Jakob Oetama, Bekerja dengan Hati
Dengan bersyukur, Pak Jakob bahagia. Dasarnya kesederhanaan hati. Semua terjadi karena penyelenggaraan Ilahi. Kerendahan hati, jati diri Pak Jakob. ”Nguwongke wong”, salah satu representasinya. Bekerja dengan hati.
Kepastian Pak Jakob Oetama dan Ibu Jakob sakit saya terima dari Mas Lilik Oetama, Minggu (23/8/2020) siang. Minggu (6/9) pagi, Mas Lilik kirim WA, ”Terima kasih untuk doa dan support-nya”. Senin (7/9) sekitar pukul 09.00, Mas Lilik kirim kabar, ”Bapak kritis”.
Selama dua minggu, karyawan Kompas Gramedia, tergabung dalam grup WA, terutama Redaksi Kompas dan Keluarga Kompas, yang masih aktif atau purnakarya, mempertanyakan kepastian sakitnya Pak Jakob.
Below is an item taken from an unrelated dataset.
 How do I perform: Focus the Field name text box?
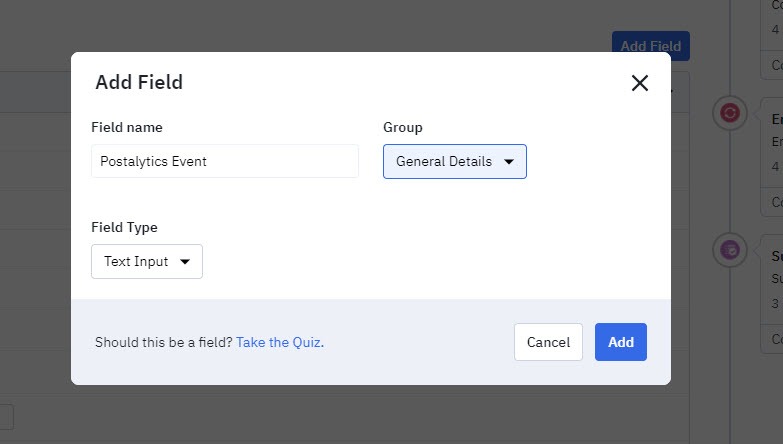click(225, 161)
Tuhan yang Mahakuasa dan Penguasa Kehidupan berkehendak lain. Pak Jakob dipanggil pulang beberapa hari menjelang berusia 89 tahun. Pak Jakob sowan Gusti. Segala persiapan kepulangannya, seperti penerimaan sakramen perminyakan, dan upaya lain sudah dilakukan semaksimal mungkin. Seperti kehidupan, kematian adalah keniscayaan. Sesuai iman Katolik—Pak Jakob dibaptis dengan pelindung Santo Jakobus—kematian bukan akhir segalanya, melainkan pintu gerbang kebahagiaan kekal.
Sudah merambah sejumlah negara dan kota, Pak Jakob senang ketika bisa mengunjungi Flores, Februari 2005. ”Inilah pertama kali saya ke Flores,” kata Pak Jakob ketika bersama Pak Frans Seda yang merayakan 79 tahun usianya di sana.
Berkeliling ke pelosok bumi Flores, Pak Jakob berkali-kali menyatakan kekaguman pada bumi Flores. Satu keinginan Pak Jakob yang belum terpenuhi, karena faktor kesehatan, ke Yogyakarta lewat darat dengan mobil.
Syukur tiada akhir
Mengenang Pak Jakob berarti memutar kehadiran dan jasanya bagi banyak orang, terutama sejak bersama Pak Petrus Kanisius (PK) Ojong (alm) mendirikan Intisari tahun 1963, harian Kompas tahun 1965, dan sejumlah usaha di bawah payung Kompas Gramedia. Dia sosok seorang bapak dan guru. Pernyataan Romo Van der Putten SJ, Rektor Seminari Mertoyudan, 70 tahun lalu kepadanya, terus ia ingat. ”Kowe bisa ngemong”, dalam arti luas Pak Jakob memiliki bakat dan bawaan sebagai guru, yang membimbing, yang tahu kelebihan dan kekurangan muridnya.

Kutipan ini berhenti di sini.